Count the lines below that contain the word "will". Reply with the number alone.

(begin)

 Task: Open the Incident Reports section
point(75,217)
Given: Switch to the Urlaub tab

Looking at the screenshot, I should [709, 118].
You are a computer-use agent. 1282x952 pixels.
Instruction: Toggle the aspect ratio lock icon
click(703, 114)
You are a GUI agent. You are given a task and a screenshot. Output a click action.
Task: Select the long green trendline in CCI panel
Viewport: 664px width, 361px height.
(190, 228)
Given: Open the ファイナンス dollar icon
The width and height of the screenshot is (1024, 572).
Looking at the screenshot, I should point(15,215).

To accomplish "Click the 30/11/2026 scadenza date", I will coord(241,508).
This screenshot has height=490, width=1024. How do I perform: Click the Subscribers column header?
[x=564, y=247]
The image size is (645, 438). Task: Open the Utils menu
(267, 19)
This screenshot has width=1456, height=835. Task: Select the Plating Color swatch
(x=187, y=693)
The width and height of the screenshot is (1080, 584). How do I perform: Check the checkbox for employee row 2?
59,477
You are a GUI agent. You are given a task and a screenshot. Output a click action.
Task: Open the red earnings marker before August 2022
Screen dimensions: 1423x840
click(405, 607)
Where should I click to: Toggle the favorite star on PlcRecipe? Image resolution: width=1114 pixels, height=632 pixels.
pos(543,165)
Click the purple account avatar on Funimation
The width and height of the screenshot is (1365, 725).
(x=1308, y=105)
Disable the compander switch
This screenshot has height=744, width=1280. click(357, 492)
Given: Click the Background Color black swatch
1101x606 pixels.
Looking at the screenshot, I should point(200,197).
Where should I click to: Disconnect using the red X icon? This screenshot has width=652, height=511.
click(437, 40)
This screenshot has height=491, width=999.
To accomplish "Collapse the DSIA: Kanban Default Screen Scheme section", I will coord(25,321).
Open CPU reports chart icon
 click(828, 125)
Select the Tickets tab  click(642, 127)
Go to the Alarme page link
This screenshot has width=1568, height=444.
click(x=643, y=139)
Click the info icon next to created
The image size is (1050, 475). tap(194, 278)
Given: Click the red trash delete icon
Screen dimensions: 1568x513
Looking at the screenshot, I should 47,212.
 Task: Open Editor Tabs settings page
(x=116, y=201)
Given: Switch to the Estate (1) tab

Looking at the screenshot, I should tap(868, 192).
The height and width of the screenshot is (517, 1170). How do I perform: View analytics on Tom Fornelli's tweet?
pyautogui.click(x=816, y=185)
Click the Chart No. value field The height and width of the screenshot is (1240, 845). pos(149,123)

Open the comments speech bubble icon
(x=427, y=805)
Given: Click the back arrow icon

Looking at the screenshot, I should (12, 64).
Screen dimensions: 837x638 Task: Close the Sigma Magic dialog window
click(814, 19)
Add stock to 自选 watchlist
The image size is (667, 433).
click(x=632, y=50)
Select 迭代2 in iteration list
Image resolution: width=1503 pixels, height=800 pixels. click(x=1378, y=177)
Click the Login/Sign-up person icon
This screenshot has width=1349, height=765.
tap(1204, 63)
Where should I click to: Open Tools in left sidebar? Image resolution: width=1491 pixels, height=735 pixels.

(end)

Finished answer:
2